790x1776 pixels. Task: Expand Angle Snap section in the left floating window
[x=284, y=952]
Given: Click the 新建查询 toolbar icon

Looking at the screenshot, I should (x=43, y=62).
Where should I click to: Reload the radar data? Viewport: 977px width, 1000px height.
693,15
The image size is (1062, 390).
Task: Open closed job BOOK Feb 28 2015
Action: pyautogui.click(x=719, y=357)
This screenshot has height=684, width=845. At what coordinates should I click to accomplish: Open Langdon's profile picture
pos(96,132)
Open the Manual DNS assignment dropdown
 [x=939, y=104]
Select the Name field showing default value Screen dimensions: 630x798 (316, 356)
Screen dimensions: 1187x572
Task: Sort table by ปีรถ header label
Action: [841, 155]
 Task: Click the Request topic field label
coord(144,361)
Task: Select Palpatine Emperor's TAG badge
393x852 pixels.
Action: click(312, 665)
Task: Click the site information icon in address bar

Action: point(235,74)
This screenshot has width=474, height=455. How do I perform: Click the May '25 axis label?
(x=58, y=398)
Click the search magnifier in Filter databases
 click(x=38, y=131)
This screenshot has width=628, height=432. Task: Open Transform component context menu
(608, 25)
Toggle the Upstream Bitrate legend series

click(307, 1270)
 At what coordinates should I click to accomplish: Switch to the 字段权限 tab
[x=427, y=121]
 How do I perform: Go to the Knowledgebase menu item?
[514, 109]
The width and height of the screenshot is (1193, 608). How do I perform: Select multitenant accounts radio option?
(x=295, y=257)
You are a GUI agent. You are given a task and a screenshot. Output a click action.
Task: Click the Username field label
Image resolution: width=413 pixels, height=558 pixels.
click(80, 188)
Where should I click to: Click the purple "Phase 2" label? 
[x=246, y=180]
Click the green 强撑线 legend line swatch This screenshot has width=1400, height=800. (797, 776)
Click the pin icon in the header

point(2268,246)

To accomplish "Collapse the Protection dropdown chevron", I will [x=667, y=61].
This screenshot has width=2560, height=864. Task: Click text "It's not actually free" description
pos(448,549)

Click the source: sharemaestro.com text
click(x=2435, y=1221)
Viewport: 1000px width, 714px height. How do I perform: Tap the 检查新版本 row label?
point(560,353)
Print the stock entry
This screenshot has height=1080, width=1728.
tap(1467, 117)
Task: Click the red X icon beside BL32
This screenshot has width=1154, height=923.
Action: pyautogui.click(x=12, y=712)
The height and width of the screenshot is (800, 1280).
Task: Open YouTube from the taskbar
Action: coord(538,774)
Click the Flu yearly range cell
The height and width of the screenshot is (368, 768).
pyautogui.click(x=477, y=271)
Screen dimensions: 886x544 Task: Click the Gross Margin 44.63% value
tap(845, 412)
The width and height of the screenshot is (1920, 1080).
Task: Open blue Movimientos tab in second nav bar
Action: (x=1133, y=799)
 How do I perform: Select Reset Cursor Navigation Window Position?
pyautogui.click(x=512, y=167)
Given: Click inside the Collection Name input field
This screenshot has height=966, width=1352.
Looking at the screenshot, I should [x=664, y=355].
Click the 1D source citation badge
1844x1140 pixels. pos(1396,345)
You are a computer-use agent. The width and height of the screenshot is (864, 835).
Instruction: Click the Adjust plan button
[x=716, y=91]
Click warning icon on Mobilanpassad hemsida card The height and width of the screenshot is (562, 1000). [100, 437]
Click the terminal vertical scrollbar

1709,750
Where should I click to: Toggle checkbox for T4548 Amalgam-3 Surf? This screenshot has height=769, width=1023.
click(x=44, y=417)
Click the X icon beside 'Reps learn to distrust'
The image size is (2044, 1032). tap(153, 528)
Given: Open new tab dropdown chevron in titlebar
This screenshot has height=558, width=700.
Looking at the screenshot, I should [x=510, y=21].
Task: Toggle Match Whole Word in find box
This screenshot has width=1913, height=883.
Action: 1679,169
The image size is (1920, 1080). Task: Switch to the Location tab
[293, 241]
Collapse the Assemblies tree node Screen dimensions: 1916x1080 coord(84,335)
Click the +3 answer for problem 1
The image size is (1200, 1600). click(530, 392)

== DIRECTIONS ==
Rewrite all of the entries above, replacing "radar" with "weather" and keeping everything else the same.

== TASK RESPONSE ==
790x1776 pixels. Task: Expand Angle Snap section in the left floating window
[x=284, y=952]
Given: Click the 新建查询 toolbar icon

Looking at the screenshot, I should (x=43, y=62).
Where should I click to: Reload the weather data? Viewport: 977px width, 1000px height.
693,15
The image size is (1062, 390).
Task: Open closed job BOOK Feb 28 2015
Action: pyautogui.click(x=719, y=357)
This screenshot has height=684, width=845. At what coordinates should I click to accomplish: Open Langdon's profile picture
pos(96,132)
Open the Manual DNS assignment dropdown
 [x=939, y=104]
Select the Name field showing default value Screen dimensions: 630x798 (316, 356)
Screen dimensions: 1187x572
Task: Sort table by ปีรถ header label
Action: [841, 155]
 Task: Click the Request topic field label
coord(144,361)
Task: Select Palpatine Emperor's TAG badge
393x852 pixels.
Action: click(312, 665)
Task: Click the site information icon in address bar

Action: point(235,74)
This screenshot has width=474, height=455. How do I perform: Click the May '25 axis label?
(x=58, y=398)
Click the search magnifier in Filter databases
 click(x=38, y=131)
This screenshot has width=628, height=432. Task: Open Transform component context menu
(608, 25)
Toggle the Upstream Bitrate legend series

click(307, 1270)
 At what coordinates should I click to accomplish: Switch to the 字段权限 tab
[x=427, y=121]
 How do I perform: Go to the Knowledgebase menu item?
[514, 109]
The width and height of the screenshot is (1193, 608). How do I perform: Select multitenant accounts radio option?
(x=295, y=257)
You are a GUI agent. You are given a task and a screenshot. Output a click action.
Task: Click the Username field label
Image resolution: width=413 pixels, height=558 pixels.
click(80, 188)
Where should I click to: Click the purple "Phase 2" label? 
[x=246, y=180]
Click the green 强撑线 legend line swatch This screenshot has width=1400, height=800. (797, 776)
Click the pin icon in the header

point(2268,246)

To accomplish "Collapse the Protection dropdown chevron", I will [x=667, y=61].
This screenshot has width=2560, height=864. Task: Click text "It's not actually free" description
pos(448,549)

Click the source: sharemaestro.com text
click(x=2435, y=1221)
Viewport: 1000px width, 714px height. How do I perform: Tap the 检查新版本 row label?
point(560,353)
Print the stock entry
This screenshot has height=1080, width=1728.
tap(1467, 117)
Task: Click the red X icon beside BL32
This screenshot has width=1154, height=923.
Action: pyautogui.click(x=12, y=712)
The height and width of the screenshot is (800, 1280).
Task: Open YouTube from the taskbar
Action: coord(538,774)
Click the Flu yearly range cell
The height and width of the screenshot is (368, 768).
pyautogui.click(x=477, y=271)
Screen dimensions: 886x544 Task: Click the Gross Margin 44.63% value
tap(845, 412)
The width and height of the screenshot is (1920, 1080).
Task: Open blue Movimientos tab in second nav bar
Action: (x=1133, y=799)
 How do I perform: Select Reset Cursor Navigation Window Position?
pyautogui.click(x=512, y=167)
Given: Click inside the Collection Name input field
This screenshot has height=966, width=1352.
Looking at the screenshot, I should [x=664, y=355].
Click the 1D source citation badge
1844x1140 pixels. pos(1396,345)
You are a computer-use agent. The width and height of the screenshot is (864, 835).
Instruction: Click the Adjust plan button
[x=716, y=91]
Click warning icon on Mobilanpassad hemsida card The height and width of the screenshot is (562, 1000). [100, 437]
Click the terminal vertical scrollbar

1709,750
Where should I click to: Toggle checkbox for T4548 Amalgam-3 Surf? This screenshot has height=769, width=1023.
click(x=44, y=417)
Click the X icon beside 'Reps learn to distrust'
The image size is (2044, 1032). tap(153, 528)
Given: Open new tab dropdown chevron in titlebar
This screenshot has height=558, width=700.
Looking at the screenshot, I should [x=510, y=21].
Task: Toggle Match Whole Word in find box
This screenshot has width=1913, height=883.
Action: 1679,169
The image size is (1920, 1080). Task: Switch to the Location tab
[293, 241]
Collapse the Assemblies tree node Screen dimensions: 1916x1080 coord(84,335)
Click the +3 answer for problem 1
The image size is (1200, 1600). click(530, 392)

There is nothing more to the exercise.